* _Instructions to follow_:
Only the closing portion of the entries is to be reproduced: the line containing "June 2021 (928, 1414)" through the very last line, exactly as written.

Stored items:

=-=-=

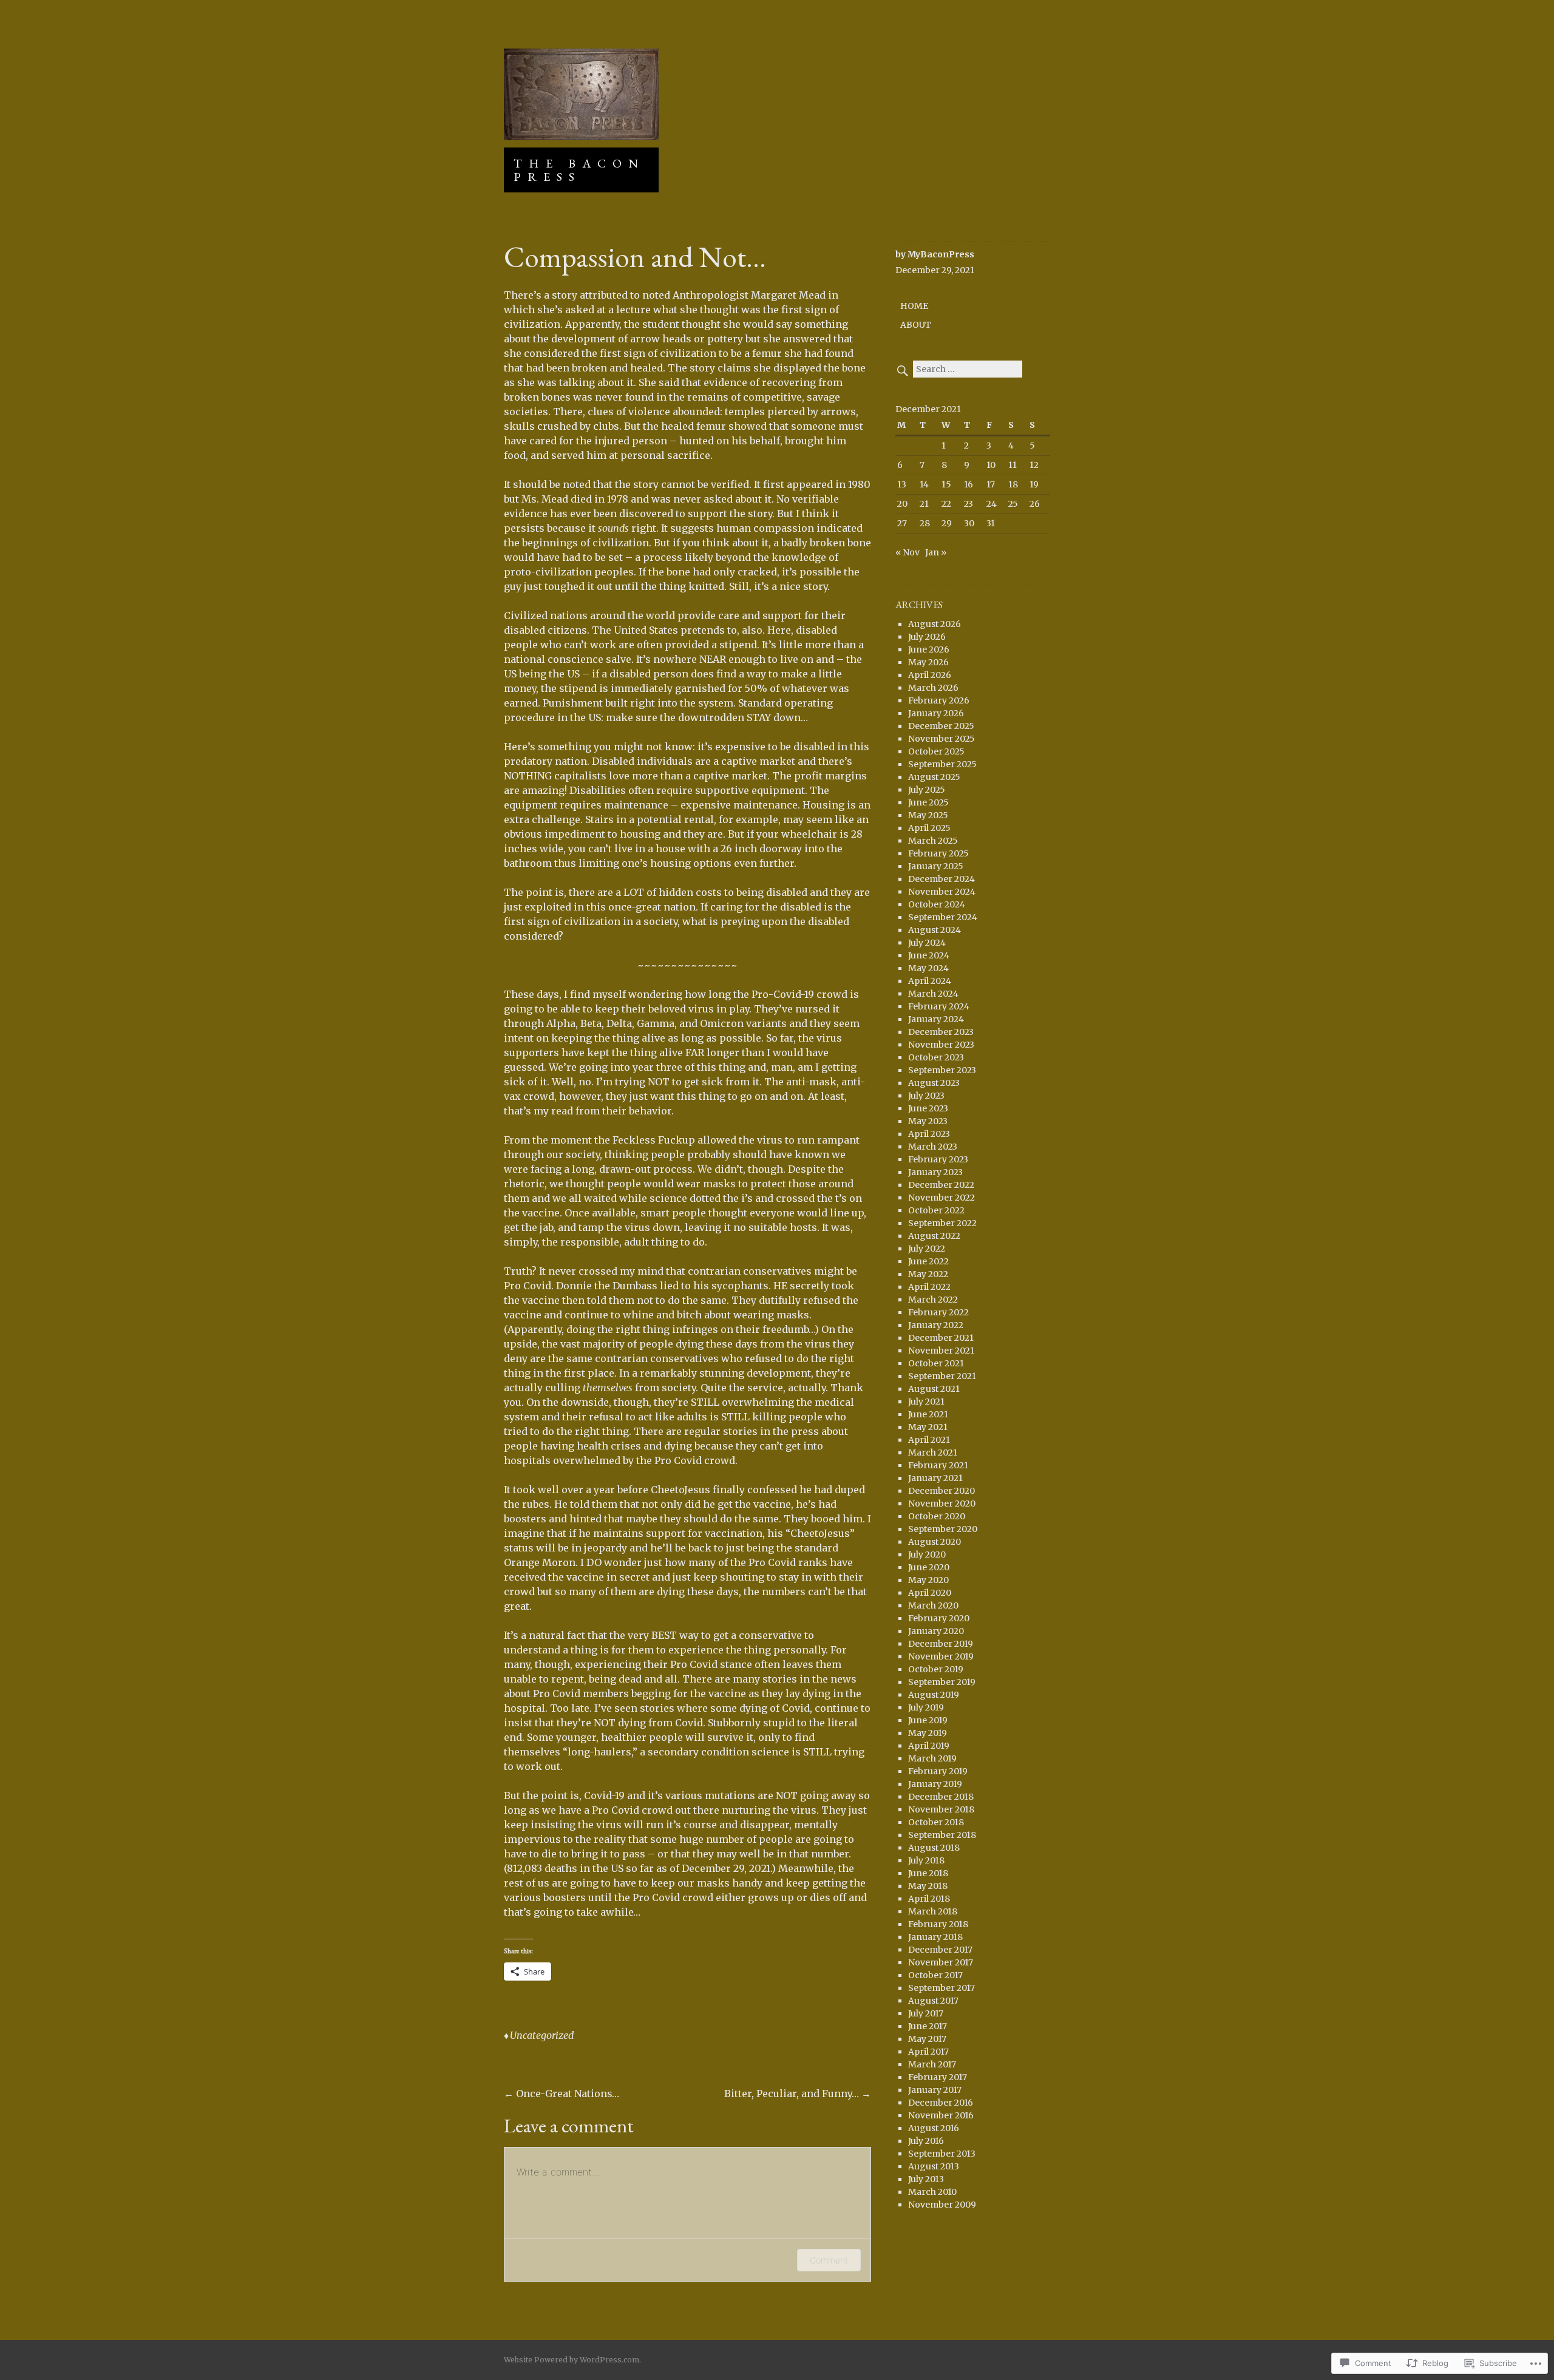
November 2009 (942, 2204)
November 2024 (941, 891)
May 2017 (927, 2038)
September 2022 (942, 1223)
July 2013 (926, 2179)
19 (1034, 484)
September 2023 (942, 1070)
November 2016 (941, 2115)
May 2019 (927, 1732)
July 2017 (925, 2013)
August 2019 (933, 1694)
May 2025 (928, 815)
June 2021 (928, 1414)
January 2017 (935, 2089)
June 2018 (928, 1873)
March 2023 (932, 1146)
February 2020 (938, 1618)
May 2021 (928, 1427)
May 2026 (928, 662)
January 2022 (935, 1325)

=-=-=

* _Finished exercise_:
June 2021 (928, 1414)
January 2017 (935, 2089)
June 2018 (928, 1873)
March 2023 (932, 1146)
February 2020 (938, 1618)
May 2021 (928, 1427)
May 2026 (928, 662)
January 2022 (935, 1325)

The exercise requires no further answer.